• Task requirements:
Although the data holds pictures, return only the lines from the one containing "Task: Open the Download menu item" to the end, exactly, and without them.

───── Provided information ─────

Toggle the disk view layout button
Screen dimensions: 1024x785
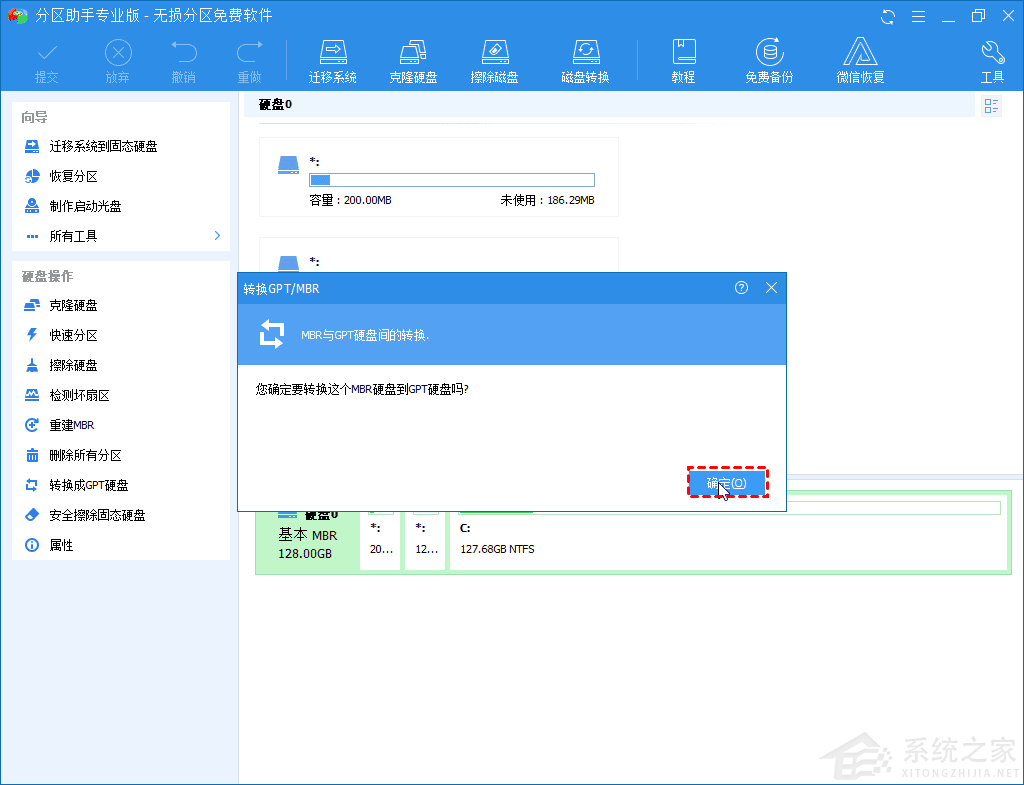[990, 104]
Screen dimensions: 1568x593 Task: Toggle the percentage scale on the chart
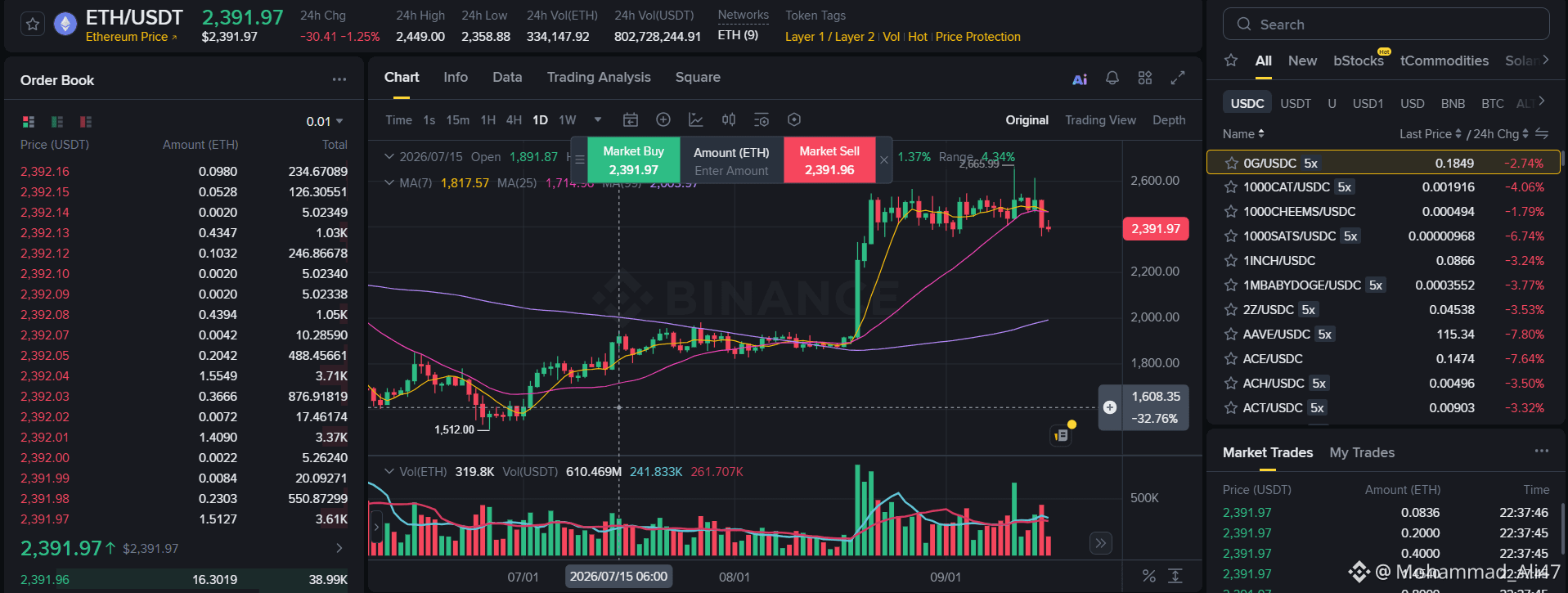point(1149,577)
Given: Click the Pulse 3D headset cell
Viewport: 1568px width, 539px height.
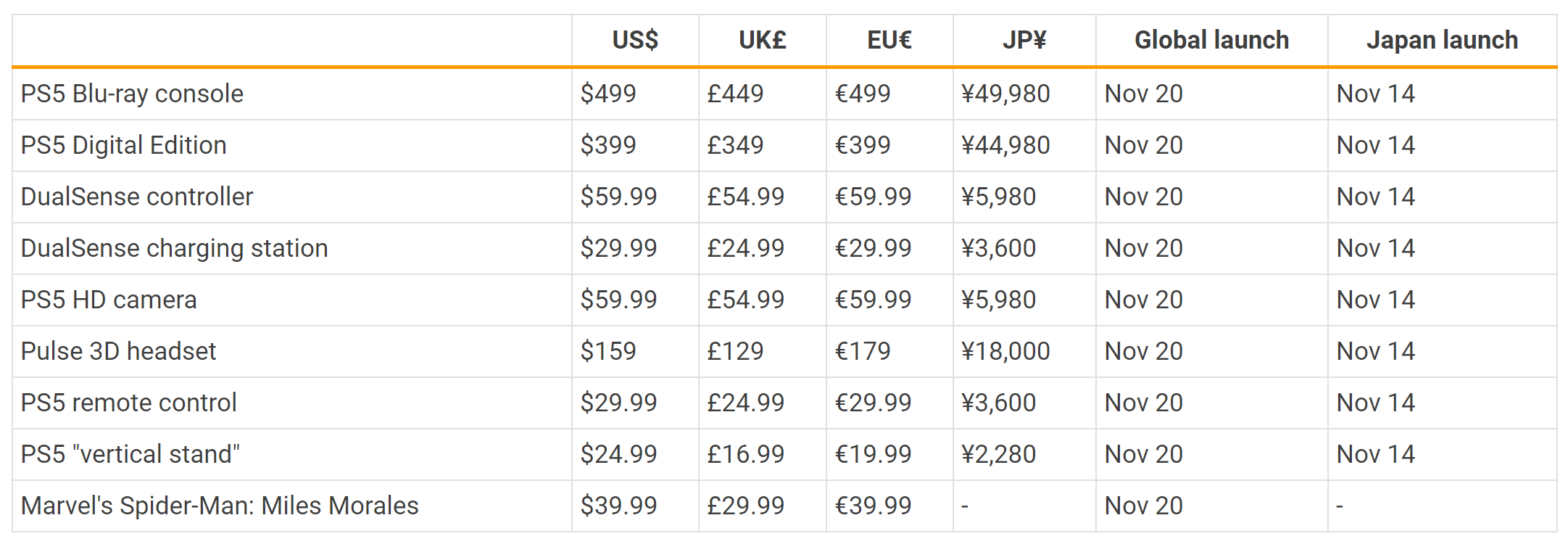Looking at the screenshot, I should coord(292,352).
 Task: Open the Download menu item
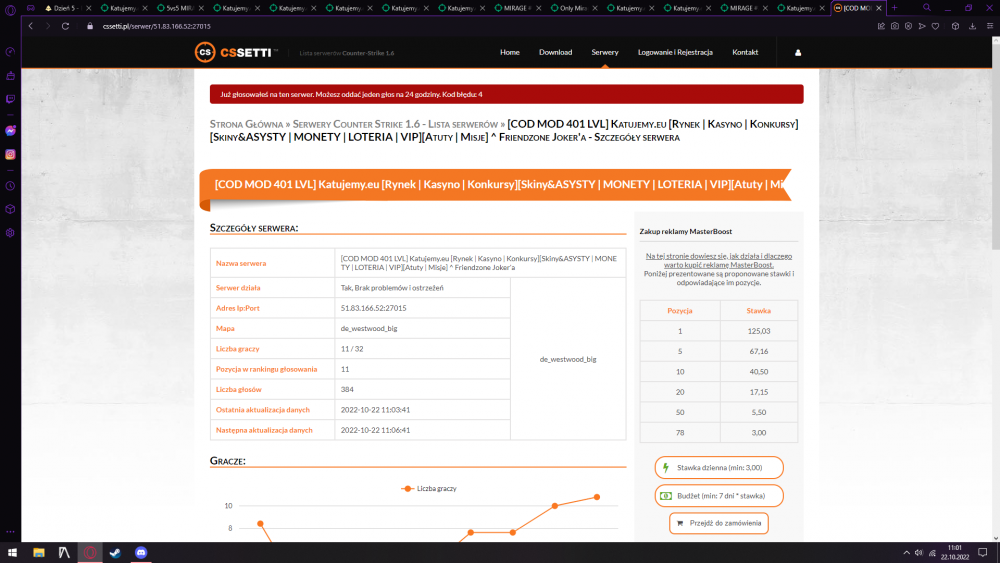click(555, 52)
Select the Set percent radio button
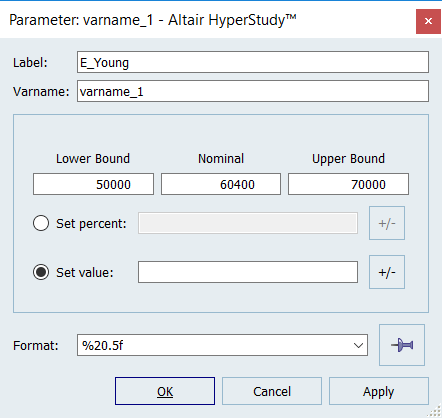The width and height of the screenshot is (442, 418). 41,223
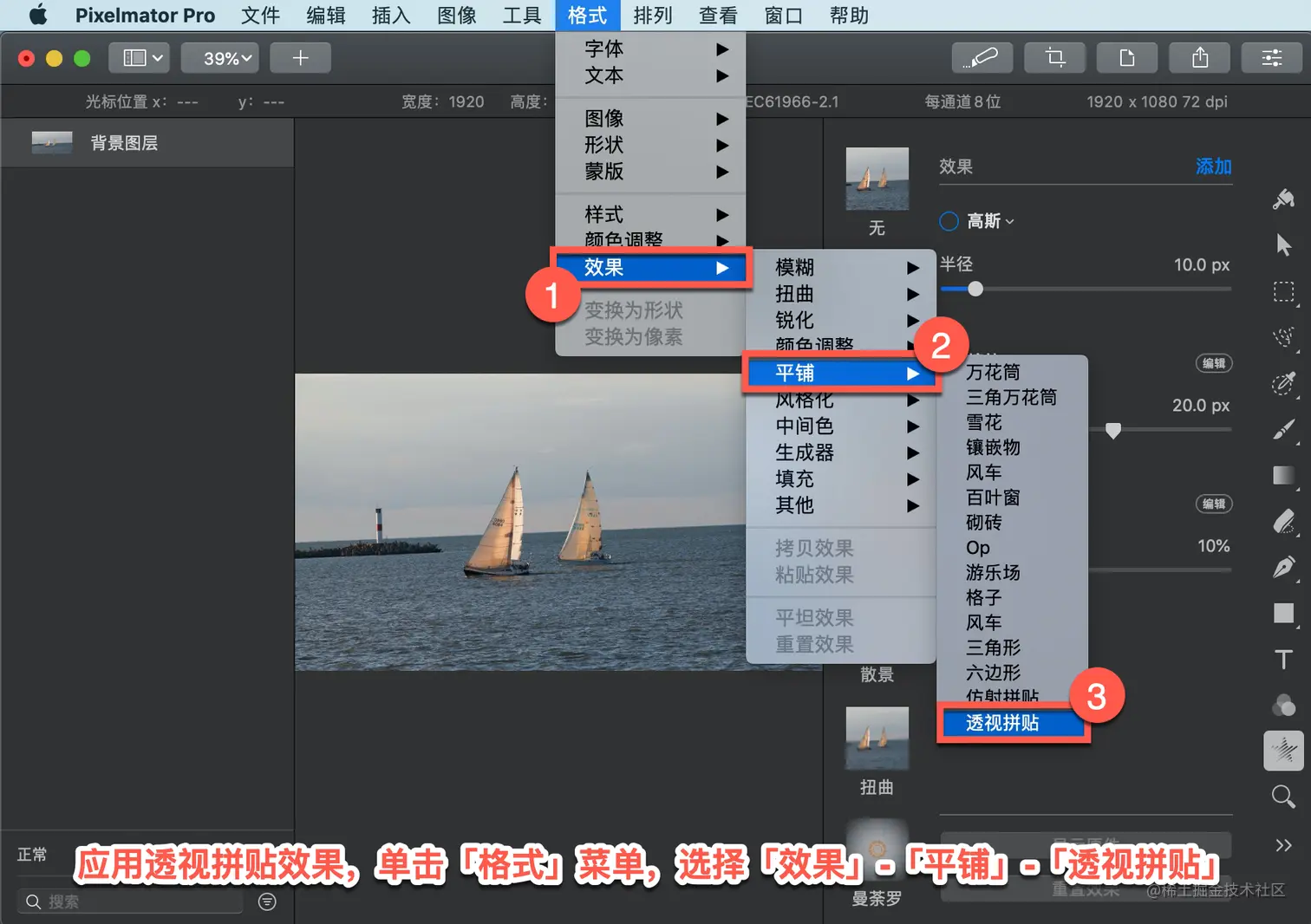Select the Arrange arrow tool
This screenshot has height=924, width=1311.
pos(1283,244)
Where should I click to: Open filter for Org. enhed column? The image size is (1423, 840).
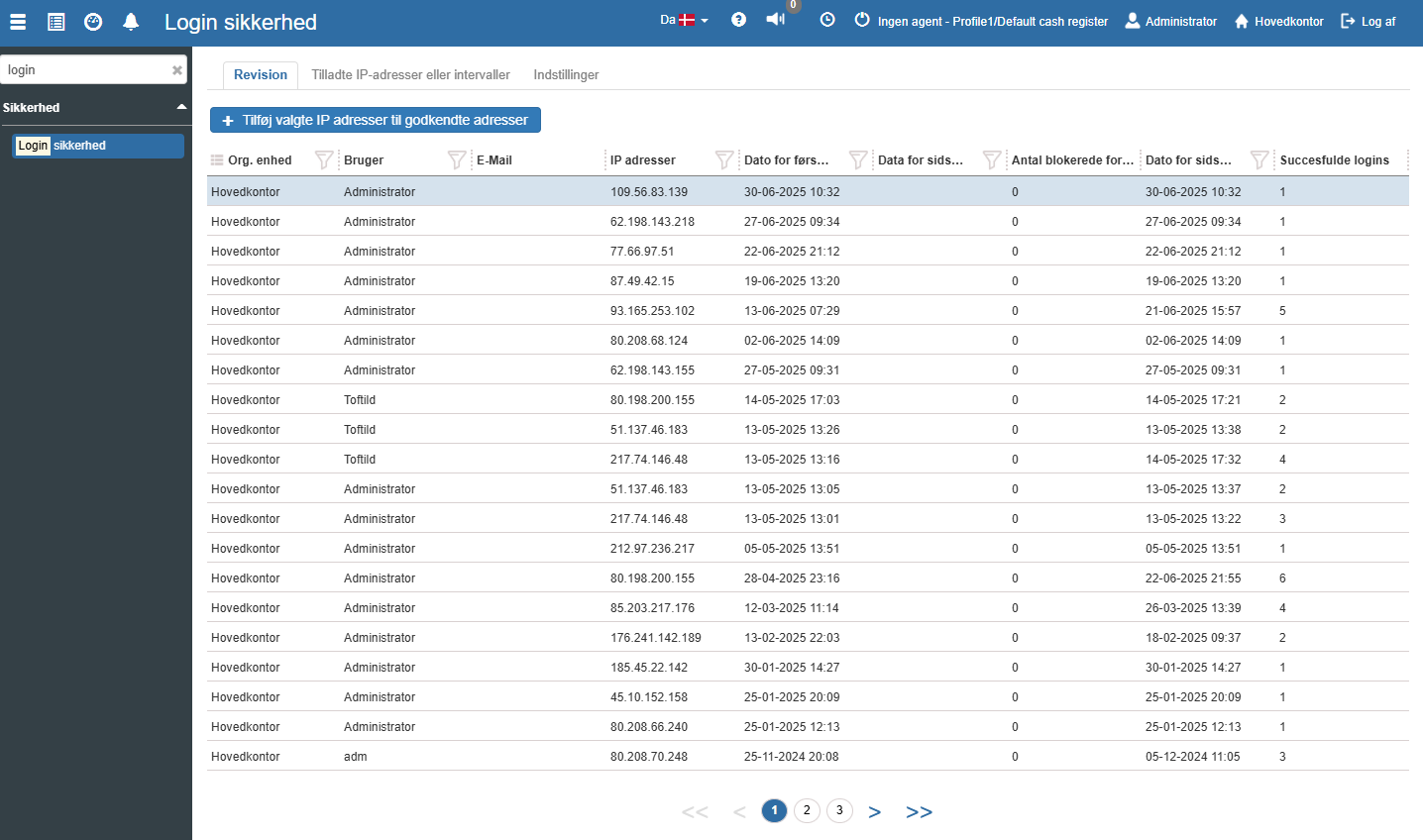pyautogui.click(x=323, y=160)
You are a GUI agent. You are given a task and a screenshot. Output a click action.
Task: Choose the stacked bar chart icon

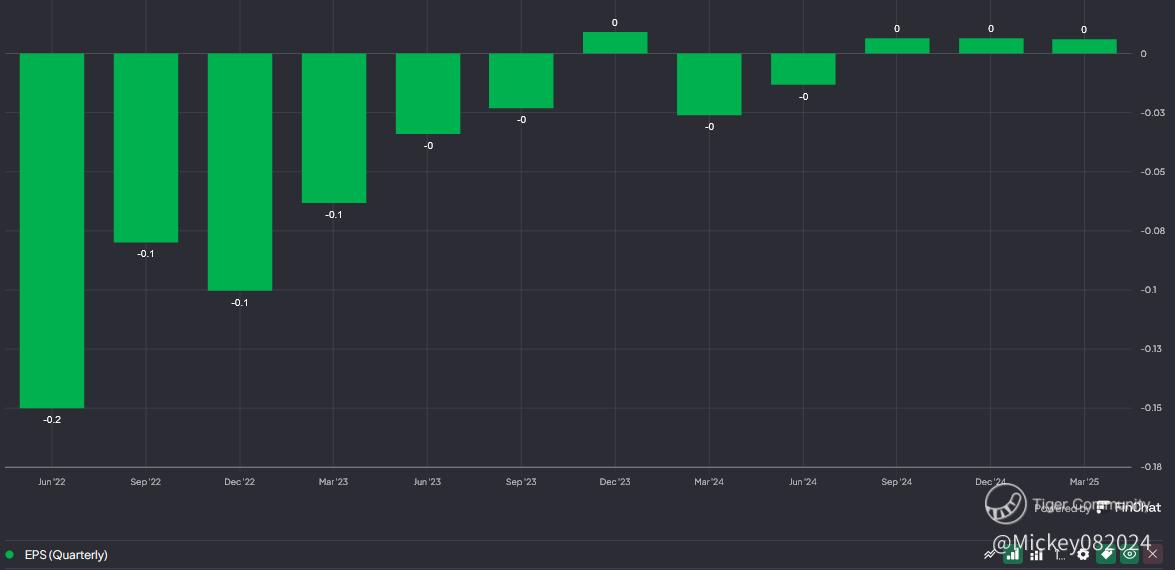(1037, 554)
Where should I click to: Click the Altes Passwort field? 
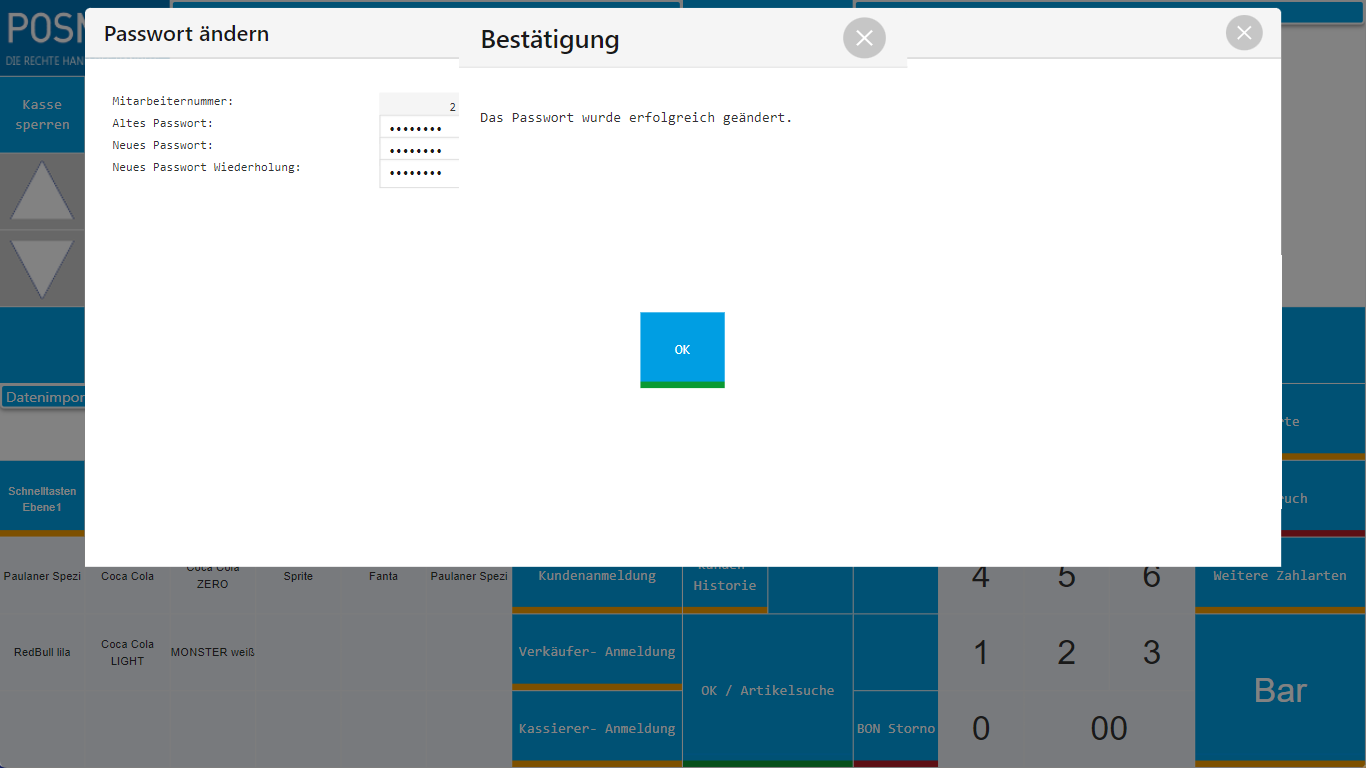click(418, 128)
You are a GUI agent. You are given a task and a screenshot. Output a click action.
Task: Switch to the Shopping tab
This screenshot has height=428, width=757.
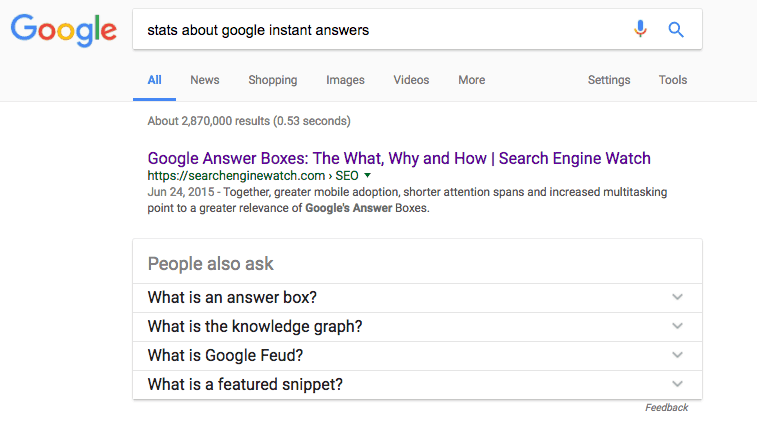click(x=273, y=80)
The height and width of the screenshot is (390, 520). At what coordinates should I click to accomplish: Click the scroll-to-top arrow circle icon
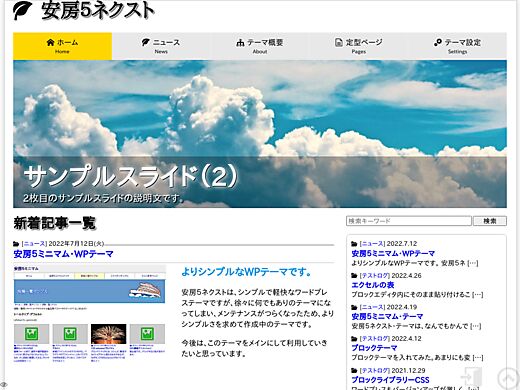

─────

• Solution below:
 Task: Open the Download menu item
click(555, 52)
Select the Set percent radio button
The width and height of the screenshot is (442, 418). 41,223
Select the Arrange arrow tool
This screenshot has height=924, width=1311.
pos(1283,244)
Where should I click to: Open filter for Org. enhed column? The image size is (1423, 840).
pyautogui.click(x=323, y=160)
You are a GUI agent. You are given a task and a screenshot. Output a click action.
Task: Choose the stacked bar chart icon

(1037, 554)
Where should I click to: Click the Altes Passwort field? 
click(418, 128)
You are a GUI agent. You are given a task and a screenshot. Output a click action.
Task: Switch to the Shopping tab
This screenshot has height=428, width=757.
click(x=273, y=80)
The height and width of the screenshot is (390, 520). At what coordinates should I click to accomplish: Click the scroll-to-top arrow circle icon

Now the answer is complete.